Observo enquanto todos acordam. A exaustão é palpável. Ainda me pego pensando o que Cressida tem a ganhar com isso. Pollux posso até entender pois ele foi vítima da crueldade da Capital, mas ela? Até onde eu sei ela estava dentre as pessoas bem-sucedidas da capital antes de decidir se juntar a causa rebelde. Espero que ela não seja uma traidora. Katniss como sempre se estica um pouco, ainda sentada, e mesmo após levantar ela não dirige seu olhar a ninguém. Tigris nos chama para um café da manhã, e para assistirmos a programação da capital. Enquanto me forço a comer um pouco de biscoito de figo, os rebeldes tomam lugar na programação, mostrando uma esquadra com a engenhosa ideia de mandar para as ruas carros dos cidadãos da Capital, sem nenhum motorista para engatilhar as armadilhas.

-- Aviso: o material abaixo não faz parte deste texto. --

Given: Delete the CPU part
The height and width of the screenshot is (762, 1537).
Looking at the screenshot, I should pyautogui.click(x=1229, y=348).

Podem não ativar todas, mas com certeza estão conseguindo fazer isso com a maioria delas visto que várias esquadras já avançaram bastante rumo ao centro, a cidade circular onde fica a mansão de Snow. Katniss tira de seu bolso o mapa de papel, já desgastado, e com a ajuda de Cressida consegue decifrar onde os exércitos rebeldes possivelmente estão, o que é bom para nós, pois podemos apenas avançar pelo caminho que já fizeram, evitando as armadilhas. Nós, não, eu me corrijo. Pois eu não posso fazer essa jornada com eles.
— Isso não pode durar — diz Gale. — De fato, estou surpreso que eles mantiveram isso funcionando por tanto tempo. A Capital irá ajustar desativando armadilhas específicas e então as engatilhando manualmente quando seus alvos estiverem no alcance.
Com um tremor, percebo que isto pode mesmo acontecer. Minutos depois, vemos isso se tornar realidade, então o controle é voltado para a Capital, que assume a programação novamente. É claro que os rebeldes não querem mostrar suas perdas.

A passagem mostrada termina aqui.